Both the festival and the association had a precarious, troubled life, with scant institutional support, until they succumbed. But the sowing of Lino Neira Betancourt bears fruit in the tocata and in the morphological study, permanently inscribed in the programs of artistic education in Cuba.
The enslaved African, denied the ability to forget and cease to be, invented another drum head and crafted the drum to conceive the music of his heart, as Martí defined it in the essay Our America. I believe that, until Lino Neira Betancourt, all that world of sounds happened instinctively. The musicologist determined the wavelength in the hand that strikes. From acoustics, one can well determine how an abakuá drum sounds. And the professor had the gift of knowing how to teach it, of being able to disseminate it from the pulpit, of leaving it well written in books.

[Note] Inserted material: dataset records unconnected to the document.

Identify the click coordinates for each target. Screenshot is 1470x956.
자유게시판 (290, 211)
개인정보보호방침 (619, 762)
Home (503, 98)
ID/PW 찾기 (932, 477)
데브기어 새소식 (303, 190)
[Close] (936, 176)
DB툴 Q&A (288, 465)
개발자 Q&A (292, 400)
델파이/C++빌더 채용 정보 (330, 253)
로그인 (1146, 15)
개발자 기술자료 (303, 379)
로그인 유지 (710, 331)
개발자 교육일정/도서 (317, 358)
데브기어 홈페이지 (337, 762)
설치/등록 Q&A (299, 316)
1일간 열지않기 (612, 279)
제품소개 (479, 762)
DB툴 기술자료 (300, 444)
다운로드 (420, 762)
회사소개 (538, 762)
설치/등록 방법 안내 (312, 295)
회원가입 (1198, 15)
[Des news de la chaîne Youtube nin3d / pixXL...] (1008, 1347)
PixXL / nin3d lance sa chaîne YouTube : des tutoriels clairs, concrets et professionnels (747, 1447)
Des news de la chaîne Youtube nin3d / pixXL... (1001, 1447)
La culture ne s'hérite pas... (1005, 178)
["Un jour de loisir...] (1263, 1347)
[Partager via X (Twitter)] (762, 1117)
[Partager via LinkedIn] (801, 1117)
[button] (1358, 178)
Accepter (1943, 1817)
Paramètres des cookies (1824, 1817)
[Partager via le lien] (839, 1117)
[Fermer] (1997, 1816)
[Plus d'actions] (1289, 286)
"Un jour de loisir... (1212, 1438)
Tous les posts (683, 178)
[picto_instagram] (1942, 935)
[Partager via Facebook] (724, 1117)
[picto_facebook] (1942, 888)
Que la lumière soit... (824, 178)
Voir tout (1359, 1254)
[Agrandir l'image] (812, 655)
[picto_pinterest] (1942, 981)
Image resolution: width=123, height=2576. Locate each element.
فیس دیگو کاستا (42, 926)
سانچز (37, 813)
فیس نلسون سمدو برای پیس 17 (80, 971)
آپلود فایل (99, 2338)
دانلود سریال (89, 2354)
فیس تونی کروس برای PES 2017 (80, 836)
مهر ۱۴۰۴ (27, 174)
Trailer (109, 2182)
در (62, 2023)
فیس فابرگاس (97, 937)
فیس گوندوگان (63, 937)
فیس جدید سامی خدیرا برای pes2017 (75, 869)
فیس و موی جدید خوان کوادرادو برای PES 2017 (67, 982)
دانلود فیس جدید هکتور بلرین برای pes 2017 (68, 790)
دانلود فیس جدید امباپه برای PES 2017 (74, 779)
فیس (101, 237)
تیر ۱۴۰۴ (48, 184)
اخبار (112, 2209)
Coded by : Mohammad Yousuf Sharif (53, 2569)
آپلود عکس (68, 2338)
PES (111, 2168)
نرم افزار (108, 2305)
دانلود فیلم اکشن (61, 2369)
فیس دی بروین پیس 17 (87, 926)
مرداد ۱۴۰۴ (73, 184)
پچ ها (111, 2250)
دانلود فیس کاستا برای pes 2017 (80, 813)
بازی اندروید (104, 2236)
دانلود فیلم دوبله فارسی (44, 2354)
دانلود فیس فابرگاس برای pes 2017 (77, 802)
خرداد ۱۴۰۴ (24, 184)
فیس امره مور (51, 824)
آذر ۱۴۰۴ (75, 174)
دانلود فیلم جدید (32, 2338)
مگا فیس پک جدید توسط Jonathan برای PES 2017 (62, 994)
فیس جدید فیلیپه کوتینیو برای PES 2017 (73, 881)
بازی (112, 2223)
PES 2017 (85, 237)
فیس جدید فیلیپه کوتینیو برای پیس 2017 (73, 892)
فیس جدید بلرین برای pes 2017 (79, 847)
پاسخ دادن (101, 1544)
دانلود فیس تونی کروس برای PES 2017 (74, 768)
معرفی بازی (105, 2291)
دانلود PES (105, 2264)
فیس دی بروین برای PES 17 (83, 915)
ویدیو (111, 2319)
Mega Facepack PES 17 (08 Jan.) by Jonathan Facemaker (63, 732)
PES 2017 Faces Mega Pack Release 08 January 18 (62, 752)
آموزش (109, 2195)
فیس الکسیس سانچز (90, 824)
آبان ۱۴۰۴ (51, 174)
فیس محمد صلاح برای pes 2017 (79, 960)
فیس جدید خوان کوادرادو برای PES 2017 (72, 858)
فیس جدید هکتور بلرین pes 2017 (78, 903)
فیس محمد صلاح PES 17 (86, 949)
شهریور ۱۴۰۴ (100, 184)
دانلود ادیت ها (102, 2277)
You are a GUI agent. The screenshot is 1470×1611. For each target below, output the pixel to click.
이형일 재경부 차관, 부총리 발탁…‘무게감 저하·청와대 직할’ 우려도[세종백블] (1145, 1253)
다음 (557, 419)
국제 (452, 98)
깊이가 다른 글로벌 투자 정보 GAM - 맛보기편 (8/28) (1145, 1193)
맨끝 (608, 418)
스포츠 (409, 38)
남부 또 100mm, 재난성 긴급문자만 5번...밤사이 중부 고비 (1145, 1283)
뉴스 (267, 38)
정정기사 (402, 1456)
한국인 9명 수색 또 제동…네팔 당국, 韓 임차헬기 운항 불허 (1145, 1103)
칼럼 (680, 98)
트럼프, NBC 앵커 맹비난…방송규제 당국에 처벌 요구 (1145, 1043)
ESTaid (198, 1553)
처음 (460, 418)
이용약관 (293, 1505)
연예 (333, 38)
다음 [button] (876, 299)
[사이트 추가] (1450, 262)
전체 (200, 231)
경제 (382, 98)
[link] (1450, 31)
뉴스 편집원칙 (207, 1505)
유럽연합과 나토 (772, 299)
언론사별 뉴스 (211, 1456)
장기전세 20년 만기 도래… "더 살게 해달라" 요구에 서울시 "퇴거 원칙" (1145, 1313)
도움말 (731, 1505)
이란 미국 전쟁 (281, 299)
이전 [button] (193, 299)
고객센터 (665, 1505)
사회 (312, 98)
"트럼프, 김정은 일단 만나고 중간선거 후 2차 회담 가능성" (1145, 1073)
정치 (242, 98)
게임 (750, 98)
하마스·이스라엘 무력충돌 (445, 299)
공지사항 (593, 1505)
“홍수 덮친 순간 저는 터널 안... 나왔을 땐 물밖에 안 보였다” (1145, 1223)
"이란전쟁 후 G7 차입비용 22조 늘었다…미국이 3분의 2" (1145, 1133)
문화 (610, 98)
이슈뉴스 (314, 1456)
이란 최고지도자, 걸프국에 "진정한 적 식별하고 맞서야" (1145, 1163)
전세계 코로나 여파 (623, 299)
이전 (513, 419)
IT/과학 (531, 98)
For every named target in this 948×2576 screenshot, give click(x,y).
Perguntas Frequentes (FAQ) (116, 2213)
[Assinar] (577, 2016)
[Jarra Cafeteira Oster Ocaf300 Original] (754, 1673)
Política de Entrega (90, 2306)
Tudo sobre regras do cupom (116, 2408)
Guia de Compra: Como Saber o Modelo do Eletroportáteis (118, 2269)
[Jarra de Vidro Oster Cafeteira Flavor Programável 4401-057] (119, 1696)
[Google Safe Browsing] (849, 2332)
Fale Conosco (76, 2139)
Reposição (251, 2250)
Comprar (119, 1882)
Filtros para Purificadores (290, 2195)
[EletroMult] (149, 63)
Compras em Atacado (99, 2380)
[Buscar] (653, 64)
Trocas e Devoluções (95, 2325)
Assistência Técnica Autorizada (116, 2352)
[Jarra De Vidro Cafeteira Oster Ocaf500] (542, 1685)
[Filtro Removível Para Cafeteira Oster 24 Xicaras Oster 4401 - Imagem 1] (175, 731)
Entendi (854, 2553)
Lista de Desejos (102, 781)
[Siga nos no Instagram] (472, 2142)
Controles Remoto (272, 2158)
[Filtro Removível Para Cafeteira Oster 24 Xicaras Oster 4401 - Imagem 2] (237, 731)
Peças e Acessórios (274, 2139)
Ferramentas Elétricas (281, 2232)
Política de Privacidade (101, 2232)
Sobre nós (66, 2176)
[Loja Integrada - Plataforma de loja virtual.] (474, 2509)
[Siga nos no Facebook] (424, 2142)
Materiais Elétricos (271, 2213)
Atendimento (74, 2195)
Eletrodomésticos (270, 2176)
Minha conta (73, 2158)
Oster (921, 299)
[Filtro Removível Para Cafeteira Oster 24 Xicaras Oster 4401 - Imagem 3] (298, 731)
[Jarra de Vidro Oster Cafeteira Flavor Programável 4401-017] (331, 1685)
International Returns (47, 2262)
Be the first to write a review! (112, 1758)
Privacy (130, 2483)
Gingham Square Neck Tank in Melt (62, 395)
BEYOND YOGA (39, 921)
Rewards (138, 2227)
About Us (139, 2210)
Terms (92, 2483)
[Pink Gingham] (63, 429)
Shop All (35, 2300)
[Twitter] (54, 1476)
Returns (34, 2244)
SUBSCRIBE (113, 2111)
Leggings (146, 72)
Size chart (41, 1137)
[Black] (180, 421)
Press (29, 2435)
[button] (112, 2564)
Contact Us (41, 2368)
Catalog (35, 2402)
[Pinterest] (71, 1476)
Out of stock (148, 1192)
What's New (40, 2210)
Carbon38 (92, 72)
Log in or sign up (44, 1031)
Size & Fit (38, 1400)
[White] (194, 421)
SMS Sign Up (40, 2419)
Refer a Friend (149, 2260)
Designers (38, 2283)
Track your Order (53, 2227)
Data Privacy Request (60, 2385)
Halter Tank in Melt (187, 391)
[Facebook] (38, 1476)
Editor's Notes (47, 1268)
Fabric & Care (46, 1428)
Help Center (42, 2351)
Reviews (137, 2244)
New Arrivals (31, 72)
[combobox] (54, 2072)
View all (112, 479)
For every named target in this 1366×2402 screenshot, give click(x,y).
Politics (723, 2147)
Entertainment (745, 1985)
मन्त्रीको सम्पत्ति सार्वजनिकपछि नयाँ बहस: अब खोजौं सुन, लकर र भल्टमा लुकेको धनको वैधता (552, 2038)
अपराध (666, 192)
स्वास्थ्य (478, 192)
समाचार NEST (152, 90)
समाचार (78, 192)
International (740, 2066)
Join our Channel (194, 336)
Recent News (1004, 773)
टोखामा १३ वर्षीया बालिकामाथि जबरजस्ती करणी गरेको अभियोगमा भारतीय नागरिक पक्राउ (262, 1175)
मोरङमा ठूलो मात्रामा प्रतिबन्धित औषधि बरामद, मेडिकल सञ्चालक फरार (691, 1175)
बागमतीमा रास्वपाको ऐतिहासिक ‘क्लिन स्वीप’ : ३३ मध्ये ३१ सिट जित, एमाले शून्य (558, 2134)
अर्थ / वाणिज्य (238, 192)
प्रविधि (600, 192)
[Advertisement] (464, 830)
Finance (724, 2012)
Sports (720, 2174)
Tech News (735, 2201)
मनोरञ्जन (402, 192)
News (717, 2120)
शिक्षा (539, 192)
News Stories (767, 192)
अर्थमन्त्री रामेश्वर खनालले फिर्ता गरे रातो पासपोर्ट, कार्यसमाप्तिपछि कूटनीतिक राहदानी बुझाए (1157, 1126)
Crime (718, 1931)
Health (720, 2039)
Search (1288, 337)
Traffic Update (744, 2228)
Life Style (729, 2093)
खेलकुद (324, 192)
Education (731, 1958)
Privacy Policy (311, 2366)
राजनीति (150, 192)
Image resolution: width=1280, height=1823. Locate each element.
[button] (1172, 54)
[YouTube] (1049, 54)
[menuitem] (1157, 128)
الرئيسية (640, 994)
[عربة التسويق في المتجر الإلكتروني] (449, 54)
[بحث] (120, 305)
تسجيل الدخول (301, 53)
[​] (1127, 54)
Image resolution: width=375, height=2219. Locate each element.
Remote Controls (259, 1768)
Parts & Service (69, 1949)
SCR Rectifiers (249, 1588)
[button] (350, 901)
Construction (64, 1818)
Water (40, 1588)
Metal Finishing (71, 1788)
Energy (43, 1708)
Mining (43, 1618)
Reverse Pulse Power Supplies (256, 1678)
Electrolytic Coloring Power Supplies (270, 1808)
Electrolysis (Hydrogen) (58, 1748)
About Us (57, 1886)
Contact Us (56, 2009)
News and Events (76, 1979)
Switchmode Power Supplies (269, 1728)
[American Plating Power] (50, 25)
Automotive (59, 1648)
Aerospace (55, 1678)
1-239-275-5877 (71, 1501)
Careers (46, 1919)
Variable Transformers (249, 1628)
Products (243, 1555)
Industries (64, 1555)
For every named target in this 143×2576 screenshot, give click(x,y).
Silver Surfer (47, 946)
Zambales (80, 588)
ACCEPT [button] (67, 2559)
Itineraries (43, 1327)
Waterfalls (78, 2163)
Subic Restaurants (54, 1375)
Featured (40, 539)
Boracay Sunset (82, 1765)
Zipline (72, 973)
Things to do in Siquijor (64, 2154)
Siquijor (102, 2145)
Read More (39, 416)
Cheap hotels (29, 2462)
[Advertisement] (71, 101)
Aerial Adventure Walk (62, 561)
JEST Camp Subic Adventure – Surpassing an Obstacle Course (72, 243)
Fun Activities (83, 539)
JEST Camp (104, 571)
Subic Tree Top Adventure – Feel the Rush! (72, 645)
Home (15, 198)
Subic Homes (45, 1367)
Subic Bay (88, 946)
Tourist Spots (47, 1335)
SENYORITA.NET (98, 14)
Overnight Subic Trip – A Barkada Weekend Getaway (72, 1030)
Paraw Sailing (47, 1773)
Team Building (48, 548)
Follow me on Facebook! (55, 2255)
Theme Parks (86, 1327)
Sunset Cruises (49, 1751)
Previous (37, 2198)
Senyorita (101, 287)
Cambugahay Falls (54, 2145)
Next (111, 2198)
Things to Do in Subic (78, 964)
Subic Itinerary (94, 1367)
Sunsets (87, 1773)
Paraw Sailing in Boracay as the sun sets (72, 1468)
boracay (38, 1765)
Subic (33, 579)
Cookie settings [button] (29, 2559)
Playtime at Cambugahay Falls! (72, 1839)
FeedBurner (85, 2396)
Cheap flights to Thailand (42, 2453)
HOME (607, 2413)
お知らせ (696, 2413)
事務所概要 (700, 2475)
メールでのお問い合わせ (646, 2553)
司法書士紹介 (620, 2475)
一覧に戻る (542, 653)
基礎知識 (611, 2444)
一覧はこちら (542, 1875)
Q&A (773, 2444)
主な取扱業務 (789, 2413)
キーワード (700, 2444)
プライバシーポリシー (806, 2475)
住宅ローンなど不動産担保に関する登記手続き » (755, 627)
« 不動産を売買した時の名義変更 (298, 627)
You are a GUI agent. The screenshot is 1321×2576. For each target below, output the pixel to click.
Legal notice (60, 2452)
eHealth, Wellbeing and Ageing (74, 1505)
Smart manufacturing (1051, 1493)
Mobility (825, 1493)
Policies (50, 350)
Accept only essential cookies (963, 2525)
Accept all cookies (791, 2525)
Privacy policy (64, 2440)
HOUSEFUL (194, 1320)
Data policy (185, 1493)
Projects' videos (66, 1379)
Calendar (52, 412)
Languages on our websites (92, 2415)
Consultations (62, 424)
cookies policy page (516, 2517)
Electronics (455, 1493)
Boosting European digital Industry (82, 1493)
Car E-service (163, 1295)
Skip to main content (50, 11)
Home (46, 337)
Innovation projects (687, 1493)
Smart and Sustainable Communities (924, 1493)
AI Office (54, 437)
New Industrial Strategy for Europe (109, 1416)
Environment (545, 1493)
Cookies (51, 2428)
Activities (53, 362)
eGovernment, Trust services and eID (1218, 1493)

He lived obsessed with those pages of Black cabildos that managed to expand their traditions through time across Cuban geography, despite the walls of slavery and racial prejudice. In each disciple of Lino Neira Betancourt there would surely be pride in that component of Cuban identity, as well as the awareness awakened by him about the inner rhythm of the Homeland, with a place in percussion.
In all of them he fixed gratitude to the old masters, which will always be the best formula to follow. Lino Neira Betancourt has departed, but there remain the young percussionists from his open-minded cloister, with better-trained ears, ready to recreate the heartbeat of Cuba in the infinite event of the drums.